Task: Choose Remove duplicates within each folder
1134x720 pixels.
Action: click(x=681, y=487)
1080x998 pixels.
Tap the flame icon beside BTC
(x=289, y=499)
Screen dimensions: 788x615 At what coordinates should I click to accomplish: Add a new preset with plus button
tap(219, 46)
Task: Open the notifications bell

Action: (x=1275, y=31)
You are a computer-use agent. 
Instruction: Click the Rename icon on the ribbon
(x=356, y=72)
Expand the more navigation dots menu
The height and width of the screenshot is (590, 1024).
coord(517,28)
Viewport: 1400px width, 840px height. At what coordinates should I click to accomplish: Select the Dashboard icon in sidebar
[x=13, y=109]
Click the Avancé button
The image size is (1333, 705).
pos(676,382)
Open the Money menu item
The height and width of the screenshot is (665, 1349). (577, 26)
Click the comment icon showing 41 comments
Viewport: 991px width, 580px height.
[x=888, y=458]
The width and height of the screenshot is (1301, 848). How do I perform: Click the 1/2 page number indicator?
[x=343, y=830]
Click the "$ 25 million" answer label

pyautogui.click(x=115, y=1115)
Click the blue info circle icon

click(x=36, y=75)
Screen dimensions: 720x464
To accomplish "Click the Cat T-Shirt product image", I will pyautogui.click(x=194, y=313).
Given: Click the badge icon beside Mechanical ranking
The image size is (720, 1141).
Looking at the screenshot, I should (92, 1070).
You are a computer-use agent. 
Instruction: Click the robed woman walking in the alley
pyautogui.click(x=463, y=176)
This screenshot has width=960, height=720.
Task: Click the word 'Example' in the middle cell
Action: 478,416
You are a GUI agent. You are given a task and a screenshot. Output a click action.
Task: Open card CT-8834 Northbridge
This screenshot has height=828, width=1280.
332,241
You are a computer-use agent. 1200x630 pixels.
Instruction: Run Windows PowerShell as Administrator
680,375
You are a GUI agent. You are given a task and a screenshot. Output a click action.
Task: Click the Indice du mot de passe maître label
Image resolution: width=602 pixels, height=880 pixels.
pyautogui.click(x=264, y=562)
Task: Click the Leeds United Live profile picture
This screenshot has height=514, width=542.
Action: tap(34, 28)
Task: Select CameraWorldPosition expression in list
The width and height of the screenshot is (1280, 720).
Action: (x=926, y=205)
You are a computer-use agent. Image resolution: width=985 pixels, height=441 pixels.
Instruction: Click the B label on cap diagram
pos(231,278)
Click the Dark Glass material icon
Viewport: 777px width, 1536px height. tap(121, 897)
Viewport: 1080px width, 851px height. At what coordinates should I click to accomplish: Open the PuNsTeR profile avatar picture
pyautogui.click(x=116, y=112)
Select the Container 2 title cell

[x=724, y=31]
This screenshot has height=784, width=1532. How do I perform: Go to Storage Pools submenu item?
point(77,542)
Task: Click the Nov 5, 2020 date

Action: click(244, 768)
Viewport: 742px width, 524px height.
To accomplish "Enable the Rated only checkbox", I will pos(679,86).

(Action item): Only one stretch of the data is wanted: the lines from the one with "This screenshot has height=784, width=1532." through the last, repeated exactly.

(Answer to the exercise):
This screenshot has height=784, width=1532. How do I perform: Go to Storage Pools submenu item?
point(77,542)
Task: Click the Nov 5, 2020 date

Action: click(244, 768)
Viewport: 742px width, 524px height.
To accomplish "Enable the Rated only checkbox", I will pos(679,86).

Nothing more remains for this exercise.